··· DATA ENTRIES

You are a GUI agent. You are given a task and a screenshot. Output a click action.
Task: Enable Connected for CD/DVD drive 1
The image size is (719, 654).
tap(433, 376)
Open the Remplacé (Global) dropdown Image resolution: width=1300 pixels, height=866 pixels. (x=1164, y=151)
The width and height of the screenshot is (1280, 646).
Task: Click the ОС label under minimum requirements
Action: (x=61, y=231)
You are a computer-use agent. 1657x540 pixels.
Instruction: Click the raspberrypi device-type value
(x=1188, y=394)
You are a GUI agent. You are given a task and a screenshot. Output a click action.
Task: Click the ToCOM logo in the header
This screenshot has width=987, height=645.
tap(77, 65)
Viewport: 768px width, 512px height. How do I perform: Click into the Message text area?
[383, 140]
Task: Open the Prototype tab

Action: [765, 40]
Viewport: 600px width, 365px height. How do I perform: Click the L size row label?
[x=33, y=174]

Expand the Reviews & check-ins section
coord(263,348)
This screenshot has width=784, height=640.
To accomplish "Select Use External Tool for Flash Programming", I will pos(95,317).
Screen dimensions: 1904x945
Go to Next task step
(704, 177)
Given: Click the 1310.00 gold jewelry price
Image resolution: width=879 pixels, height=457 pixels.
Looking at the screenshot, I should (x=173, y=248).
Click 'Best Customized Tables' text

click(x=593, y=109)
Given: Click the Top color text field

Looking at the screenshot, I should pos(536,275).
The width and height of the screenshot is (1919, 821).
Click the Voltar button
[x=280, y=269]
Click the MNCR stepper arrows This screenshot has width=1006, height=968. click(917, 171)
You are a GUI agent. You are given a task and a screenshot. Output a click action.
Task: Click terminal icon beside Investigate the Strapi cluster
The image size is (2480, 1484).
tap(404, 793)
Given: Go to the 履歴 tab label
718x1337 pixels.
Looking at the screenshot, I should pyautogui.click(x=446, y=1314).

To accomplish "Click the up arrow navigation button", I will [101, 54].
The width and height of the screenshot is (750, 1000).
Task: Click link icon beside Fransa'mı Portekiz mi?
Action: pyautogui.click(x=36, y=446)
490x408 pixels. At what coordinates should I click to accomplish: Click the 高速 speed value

······

TO DO:
Locate every line in the material above that contains the string "value" and copy each such line in full. Matching is case-sensitive.

ANSWER TO THE TASK:
Instruction: Click the raspberrypi device-type value
490x408 pixels. At what coordinates should I click to accomplish: Click the 高速 speed value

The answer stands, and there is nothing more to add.